----- FRAGMENTO DEL TEXTO

The French Dispatch representa la culminación del intento creador de Wes Anderson, que desde que se estrenara El Gran Hotel Budapest (2014), se ha convertido en uno de los grandes directores de su generación, con uno de los estilos más reconocibles en la historia del cine. Anderson crea, una vez más, un mundo complejo y colorido. Decorados, personajes y tramas se unen para contarnos el sueño del autor, que como tantos otros, nos resulta confuso a la vez que atractivo.

Un sueño frenético

La ciudad ficticia de Ennui-sur-Blasé recuerda, más que a una ciudad francesa real, a la imagen subjetiva y estereotipada que el público e incluso el propio autor, pudieran tener de la misma. El nombre, que puede traducirse al castellano como “aburrimiento sobre apatía”, refleja precisamente esta generalización que Anderson busca reflejar. Sus gentes, sus calles e incluso las ratas, que pasean a sus anchas por la ciudad, nos hablan de la idea del país incrustada en el imaginario colectivo.

----------
----- DATOS PROPORCIONADOS

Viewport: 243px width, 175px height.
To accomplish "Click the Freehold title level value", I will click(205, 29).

----------
----- DATOS PROPORCIONADOS

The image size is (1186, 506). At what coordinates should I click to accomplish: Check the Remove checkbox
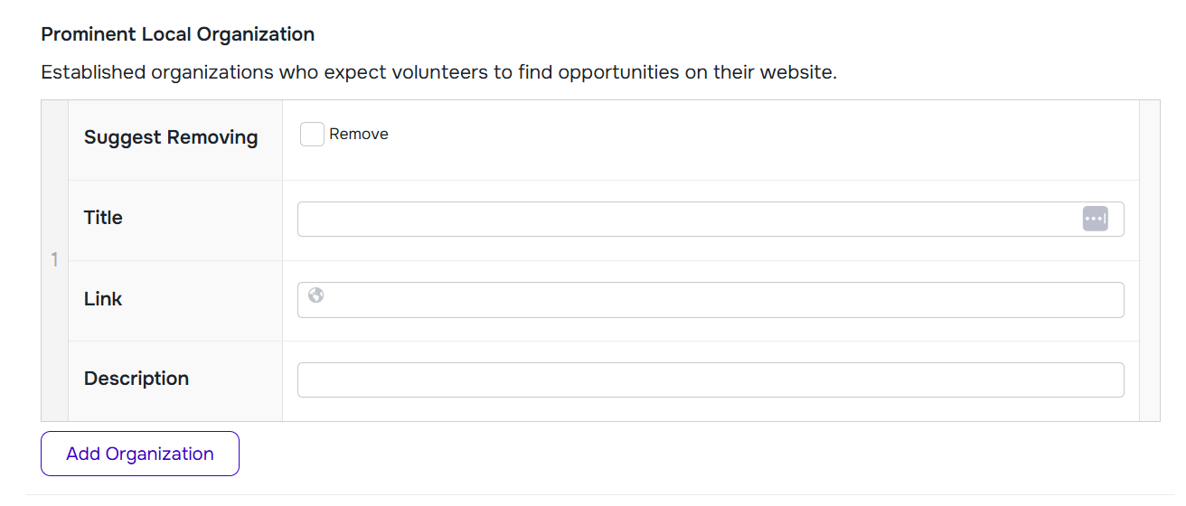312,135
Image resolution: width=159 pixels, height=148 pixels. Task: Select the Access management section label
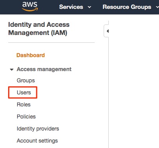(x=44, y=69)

----------

**EJERCICIO 1:**
Indica si cada afirmación concuerda con el fragmento sobre The French Dispatch. Responde sí o no y cita las palabras del fragmento que lo deciden.
(a) El Gran Hotel Budapest se estrenó en 2014.
(b) Ennui-sur-Blasé es una ciudad francesa real.
(c) El nombre de la ciudad puede traducirse al castellano como "aburrimiento sobre apatía".
**EJERCICIO 2:** Por favor, transcribe sin cambios todo lo que va en el fragmento sobre The French Dispatch desde "The French Dispatch representa" hasta "vez que atractivo.".

**RESPUESTA ESCRITA 1:**
(a) Sí: "desde que se estrenara El Gran Hotel Budapest (2014)".
(b) No: "La ciudad ficticia de Ennui-sur-Blasé".
(c) Sí: "El nombre, que puede traducirse al castellano como “aburrimiento sobre apatía”".

**RESPUESTA ESCRITA 2:**
The French Dispatch representa la culminación del intento creador de Wes Anderson, que desde que se estrenara El Gran Hotel Budapest (2014), se ha convertido en uno de los grandes directores de su generación, con uno de los estilos más reconocibles en la historia del cine. Anderson crea, una vez más, un mundo complejo y colorido. Decorados, personajes y tramas se unen para contarnos el sueño del autor, que como tantos otros, nos resulta confuso a la vez que atractivo.